Constructions of certificate-based signature secure against key replacement attacks*

Abstract

In Eurocrypt 2003, Gentry introduced the notion of certificate-based encryption. The merit of certificate-based encryption lies in the following features: (1) providing more efficient public-key infrastructure (PKI) that requires less infrastructure, (2) solving the certificate revocation problem, and (3) eliminating third-party queries in the traditional PKI. Additionally, it also offers the solution to the inherent key escrow problem in the identity-based cryptography. The contributions of this paper are threefold. Firstly, we introduce a new attack called the “Key Replacement Attack” into the certificate-based signature system and refine the security model of certificate-based signature.

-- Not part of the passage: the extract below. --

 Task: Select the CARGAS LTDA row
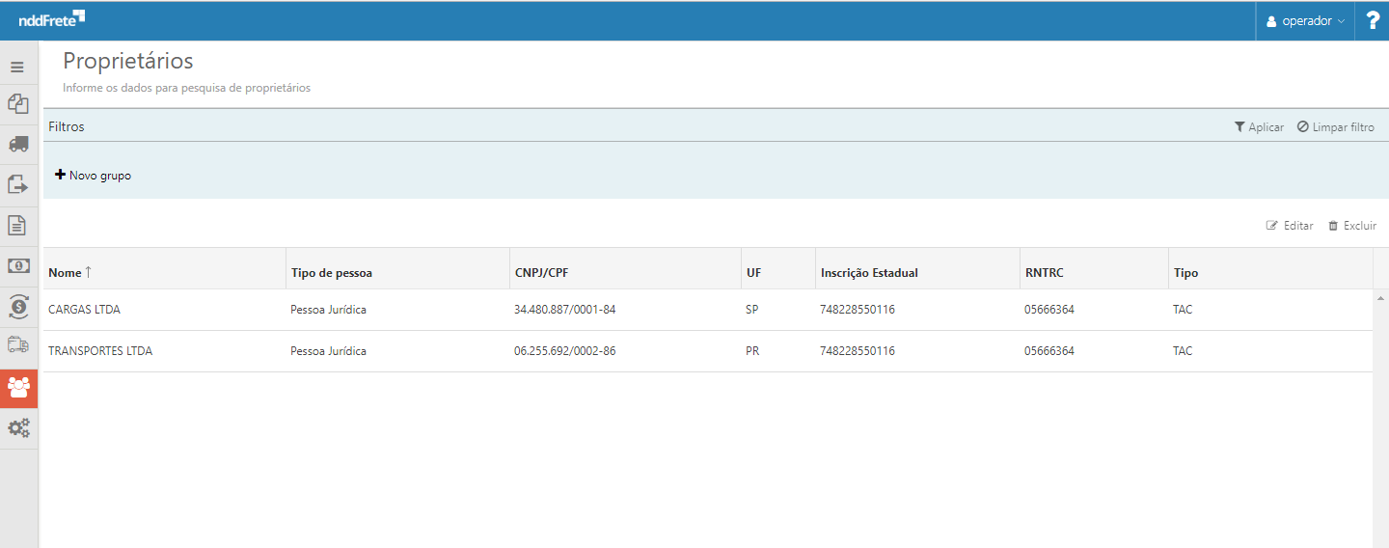(85, 310)
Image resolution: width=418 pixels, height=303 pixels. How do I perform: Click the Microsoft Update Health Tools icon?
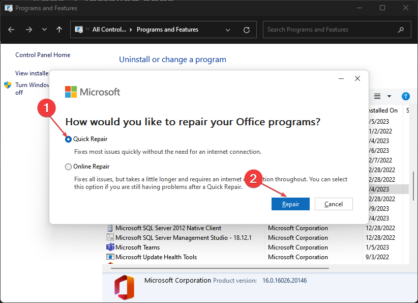(x=110, y=257)
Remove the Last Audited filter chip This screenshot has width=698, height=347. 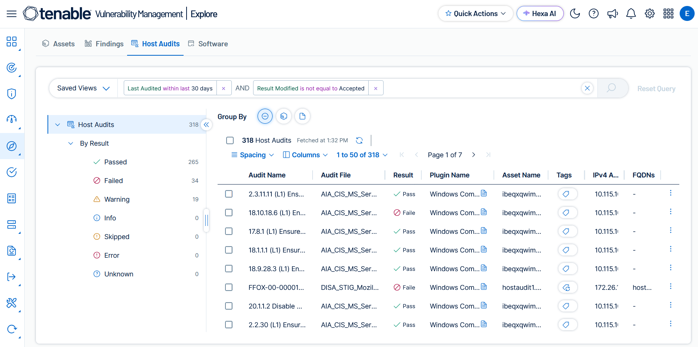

Secondly, we show that the certificate-based signature scheme presented by Kang, Park and Hahn in CT-RSA 2004 is insecure against key replacement attacks. Thirdly, we present two new certificate-based signature schemes secure against key replacement attacks. Our first scheme is existentially unforgeable against adaptive chosen message attacks under the computational Diffie–Hellman assumption in the random oracle model. Compared with the certificate-based signature scheme in CT-RSA 2004, our first scheme enjoys shorter signature length and less operation cost. Our second scheme is inspired by Waters signature and is the first construction of certificate-based signature secure against key replacement attacks in the standard model.